Swap dealers and their customers often use the ISDA Master Agreement as the defining document that governs the rules surrounding an over-the-counter agreement. Hedging is the process of mitigating your market or credit risks using another instrument. For example, a steel producer might consider selling their forward production to lock in the current price of steel in the future. A consumer of steel might look to hedge their future consumption. When you use OTC contracts, you are taking market-risk as well as credit risk. There is no clearinghouse like the LME or CME that stands between the two counterparties to make sure payments are made.

4. Speculating on Steel

The price of steel is generally driven by economic growth. A recession is usually the catalyst for a selloff. You can see in the chart of steel prices that during the recession in 1990, 2003, 2008, and 2020, the price of steel declined.
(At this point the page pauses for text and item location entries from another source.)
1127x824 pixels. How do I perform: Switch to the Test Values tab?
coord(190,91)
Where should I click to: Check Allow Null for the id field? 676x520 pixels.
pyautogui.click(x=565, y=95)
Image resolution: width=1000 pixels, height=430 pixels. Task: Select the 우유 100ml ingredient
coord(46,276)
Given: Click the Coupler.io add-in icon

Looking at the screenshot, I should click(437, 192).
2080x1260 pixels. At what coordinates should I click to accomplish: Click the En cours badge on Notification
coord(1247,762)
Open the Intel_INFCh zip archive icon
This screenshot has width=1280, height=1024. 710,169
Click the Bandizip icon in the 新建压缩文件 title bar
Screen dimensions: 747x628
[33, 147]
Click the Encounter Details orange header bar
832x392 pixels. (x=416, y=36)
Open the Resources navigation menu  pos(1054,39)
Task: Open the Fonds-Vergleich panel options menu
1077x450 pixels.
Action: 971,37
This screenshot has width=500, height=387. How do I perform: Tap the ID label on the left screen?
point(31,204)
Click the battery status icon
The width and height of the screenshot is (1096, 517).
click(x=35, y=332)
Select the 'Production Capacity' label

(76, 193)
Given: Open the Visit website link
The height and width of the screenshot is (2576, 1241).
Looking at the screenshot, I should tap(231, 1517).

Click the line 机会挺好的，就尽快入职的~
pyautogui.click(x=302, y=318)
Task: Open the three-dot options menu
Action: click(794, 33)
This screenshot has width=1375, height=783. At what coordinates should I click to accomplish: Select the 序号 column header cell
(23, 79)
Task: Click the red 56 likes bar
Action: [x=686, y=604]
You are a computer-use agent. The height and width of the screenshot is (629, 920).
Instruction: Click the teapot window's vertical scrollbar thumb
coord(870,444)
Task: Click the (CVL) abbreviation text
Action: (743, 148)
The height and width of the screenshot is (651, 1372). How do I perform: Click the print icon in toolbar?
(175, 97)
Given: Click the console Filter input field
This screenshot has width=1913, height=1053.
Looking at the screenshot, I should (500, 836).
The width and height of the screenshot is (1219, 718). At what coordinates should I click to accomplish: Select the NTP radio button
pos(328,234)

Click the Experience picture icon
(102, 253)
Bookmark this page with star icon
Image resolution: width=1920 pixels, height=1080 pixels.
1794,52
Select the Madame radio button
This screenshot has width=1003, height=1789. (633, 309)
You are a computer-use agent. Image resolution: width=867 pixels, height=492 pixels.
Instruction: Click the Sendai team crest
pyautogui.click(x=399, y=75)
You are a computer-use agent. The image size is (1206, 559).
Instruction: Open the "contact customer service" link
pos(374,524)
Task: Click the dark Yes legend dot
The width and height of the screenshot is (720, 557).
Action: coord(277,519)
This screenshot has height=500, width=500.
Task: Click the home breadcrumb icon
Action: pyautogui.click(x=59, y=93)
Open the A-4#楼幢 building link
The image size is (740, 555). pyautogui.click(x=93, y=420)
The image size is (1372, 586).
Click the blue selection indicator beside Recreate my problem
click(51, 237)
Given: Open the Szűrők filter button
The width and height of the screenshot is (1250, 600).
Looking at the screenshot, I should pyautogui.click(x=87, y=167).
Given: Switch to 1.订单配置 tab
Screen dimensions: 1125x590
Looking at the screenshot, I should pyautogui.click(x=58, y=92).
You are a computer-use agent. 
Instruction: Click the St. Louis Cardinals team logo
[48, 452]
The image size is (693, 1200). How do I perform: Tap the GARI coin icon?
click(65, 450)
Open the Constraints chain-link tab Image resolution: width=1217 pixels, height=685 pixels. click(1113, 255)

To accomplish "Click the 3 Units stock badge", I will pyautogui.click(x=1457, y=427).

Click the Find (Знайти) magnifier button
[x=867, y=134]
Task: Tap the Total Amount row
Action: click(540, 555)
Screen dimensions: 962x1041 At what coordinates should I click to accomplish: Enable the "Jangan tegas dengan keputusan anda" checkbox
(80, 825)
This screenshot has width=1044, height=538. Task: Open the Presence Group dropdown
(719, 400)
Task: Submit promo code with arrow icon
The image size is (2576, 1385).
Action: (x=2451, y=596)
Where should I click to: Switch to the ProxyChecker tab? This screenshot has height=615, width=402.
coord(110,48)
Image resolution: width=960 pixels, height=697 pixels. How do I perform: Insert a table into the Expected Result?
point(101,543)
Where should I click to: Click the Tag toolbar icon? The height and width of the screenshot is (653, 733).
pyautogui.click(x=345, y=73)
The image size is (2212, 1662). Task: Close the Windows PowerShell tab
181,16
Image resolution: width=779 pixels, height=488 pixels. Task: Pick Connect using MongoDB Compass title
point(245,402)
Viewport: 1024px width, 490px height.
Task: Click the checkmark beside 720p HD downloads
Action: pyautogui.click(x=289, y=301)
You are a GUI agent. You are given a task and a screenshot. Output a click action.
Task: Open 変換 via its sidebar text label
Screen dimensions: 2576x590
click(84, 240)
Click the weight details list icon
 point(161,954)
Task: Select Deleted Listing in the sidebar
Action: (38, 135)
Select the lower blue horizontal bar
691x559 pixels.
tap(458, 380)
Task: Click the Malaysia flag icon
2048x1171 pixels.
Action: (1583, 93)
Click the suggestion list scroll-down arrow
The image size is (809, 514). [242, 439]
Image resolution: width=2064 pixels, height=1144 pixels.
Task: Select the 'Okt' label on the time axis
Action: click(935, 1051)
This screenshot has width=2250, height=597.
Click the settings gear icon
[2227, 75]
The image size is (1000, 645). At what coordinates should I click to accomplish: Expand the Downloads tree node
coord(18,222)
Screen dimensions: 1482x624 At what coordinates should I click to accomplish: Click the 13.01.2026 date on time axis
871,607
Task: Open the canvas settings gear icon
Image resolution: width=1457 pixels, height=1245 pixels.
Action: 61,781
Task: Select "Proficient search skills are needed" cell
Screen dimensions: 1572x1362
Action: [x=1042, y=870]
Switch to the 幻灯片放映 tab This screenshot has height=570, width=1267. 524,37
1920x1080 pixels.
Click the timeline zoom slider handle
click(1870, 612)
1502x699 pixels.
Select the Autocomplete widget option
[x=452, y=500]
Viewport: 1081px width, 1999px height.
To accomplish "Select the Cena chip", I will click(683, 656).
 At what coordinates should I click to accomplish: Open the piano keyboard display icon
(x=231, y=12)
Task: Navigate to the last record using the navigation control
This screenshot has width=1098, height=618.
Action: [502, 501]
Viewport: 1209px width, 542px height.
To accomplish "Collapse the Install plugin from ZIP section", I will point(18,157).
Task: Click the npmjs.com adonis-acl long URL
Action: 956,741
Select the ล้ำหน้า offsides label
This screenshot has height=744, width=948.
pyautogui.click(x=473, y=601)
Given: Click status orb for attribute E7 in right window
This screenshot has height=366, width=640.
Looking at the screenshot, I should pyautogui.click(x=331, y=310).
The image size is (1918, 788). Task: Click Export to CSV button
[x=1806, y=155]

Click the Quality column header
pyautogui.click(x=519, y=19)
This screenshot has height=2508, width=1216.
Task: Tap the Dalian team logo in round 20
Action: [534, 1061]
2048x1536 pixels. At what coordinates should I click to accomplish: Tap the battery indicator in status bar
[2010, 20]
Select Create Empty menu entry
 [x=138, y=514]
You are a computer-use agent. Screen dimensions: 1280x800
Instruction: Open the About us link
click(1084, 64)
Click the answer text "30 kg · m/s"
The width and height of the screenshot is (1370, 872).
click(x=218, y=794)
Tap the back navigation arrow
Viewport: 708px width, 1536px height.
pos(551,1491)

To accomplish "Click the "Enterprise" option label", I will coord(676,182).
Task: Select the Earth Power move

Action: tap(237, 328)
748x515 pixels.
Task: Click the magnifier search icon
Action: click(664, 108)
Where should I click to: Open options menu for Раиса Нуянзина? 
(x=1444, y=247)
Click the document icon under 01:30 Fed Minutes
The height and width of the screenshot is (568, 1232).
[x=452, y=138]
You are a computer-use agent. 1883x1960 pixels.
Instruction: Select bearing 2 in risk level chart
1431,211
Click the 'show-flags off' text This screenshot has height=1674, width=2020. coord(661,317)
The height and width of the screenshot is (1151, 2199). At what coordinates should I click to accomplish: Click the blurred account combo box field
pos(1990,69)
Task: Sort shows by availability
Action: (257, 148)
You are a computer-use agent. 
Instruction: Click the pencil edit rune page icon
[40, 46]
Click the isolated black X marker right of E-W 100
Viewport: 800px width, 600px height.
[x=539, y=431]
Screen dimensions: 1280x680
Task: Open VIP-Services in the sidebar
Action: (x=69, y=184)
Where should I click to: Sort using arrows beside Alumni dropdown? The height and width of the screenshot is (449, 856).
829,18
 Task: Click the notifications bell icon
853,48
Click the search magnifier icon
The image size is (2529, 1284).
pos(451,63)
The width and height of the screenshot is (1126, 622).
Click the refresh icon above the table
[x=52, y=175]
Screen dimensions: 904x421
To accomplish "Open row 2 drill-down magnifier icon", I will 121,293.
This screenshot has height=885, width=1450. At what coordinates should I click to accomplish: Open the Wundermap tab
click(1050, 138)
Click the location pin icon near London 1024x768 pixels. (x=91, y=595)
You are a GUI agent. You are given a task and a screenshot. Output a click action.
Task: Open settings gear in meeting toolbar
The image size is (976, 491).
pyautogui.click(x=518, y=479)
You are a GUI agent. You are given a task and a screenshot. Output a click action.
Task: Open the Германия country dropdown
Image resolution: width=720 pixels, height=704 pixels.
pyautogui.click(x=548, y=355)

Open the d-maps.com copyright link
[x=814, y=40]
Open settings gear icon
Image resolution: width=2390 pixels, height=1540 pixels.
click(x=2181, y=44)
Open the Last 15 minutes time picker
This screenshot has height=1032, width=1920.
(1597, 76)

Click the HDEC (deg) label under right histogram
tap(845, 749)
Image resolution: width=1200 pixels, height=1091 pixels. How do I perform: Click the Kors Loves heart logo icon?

Steel Trading and Steel Futures Producer Price Index

The most liquid way to speculate in the direction of steel is through the equity markets. Purchasing shares in steel producers will allow you to benefit from rising steel prices. While the futures markets are active, they are only moderately liquid, which makes them less attractive to a retail trader who is looking to speculate on the direction of steel prices.

The Bottom Line

Steel is a strong durable metal that is constructed from other elements including Iron and carbon. There are several types of steel and two general ways Steel is produced. Steel futures are actively traded on both the London Metals Exchange and the Chicago Mercantile Exchange. Many institutional corporates also hedge their steel exposure using over-the-counter contracts.

Several steel producers are public companies. You can trade these companies as their share prices are driven by the price of steel. Another alternative is to trade a steel ETF. The most liquid steel ETF holds steel producers and provides a diversified stock-like product that will move in tandem with steel prices.